Shakespeare speaks of the thrill of war in Othello:
‘” the neighing steed and the shrill trump
The spirit-stirring drum, the ear-piercing fife,
The royal banner, and all quality,
Pride, pomp, and circumstance of glorious war!“
In the current conflict, neither Ukrainians nor Russians are likely to describe war as “glorious”. Apart from the ruined cities, more than a million people have already fled the country.
An editorial in BMJ by its specialist adviser in ethics and human rights, Julian Sheather, emphasises the war’s immense impact on health:
- “Crude estimates suggest that for each person killed directly by war, nine will be killed indirectly”

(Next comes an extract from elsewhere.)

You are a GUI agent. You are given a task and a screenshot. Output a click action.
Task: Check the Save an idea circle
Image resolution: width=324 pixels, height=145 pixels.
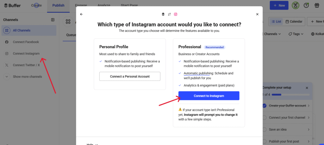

- “Even if the Ukraine is spared direct targeting of its health facilities, the impact on health services and public health will likely be shattering, particularly if conflict spreads into urban areas.”
- “Where civilian infrastructure, including access to fresh water, sanitation, and a stable food supply are disrupted, infectious diseases re-emerge.”
- “The mental health impacts of the conflict are likely to be extreme.”
- “People leaving war zones take their trauma with them. They suffer appallingly on the migrant routes into the more stable parts of the world.”
- “Traumatic memory can make the search for peace impossible. And without peace there can be no real hope of human health or flourishing.”
As Sheather points out, Ukraine is no stranger to war on a colossal scale. Thousands died in the Russian Civil Wars after World War I. In the Holodomor, a man-caused famine in the early 1930s, an estimated 3 to 5 million died. About 3.5 million died during the Nazi occupation in World War II; millions died fighting in the Soviet Army.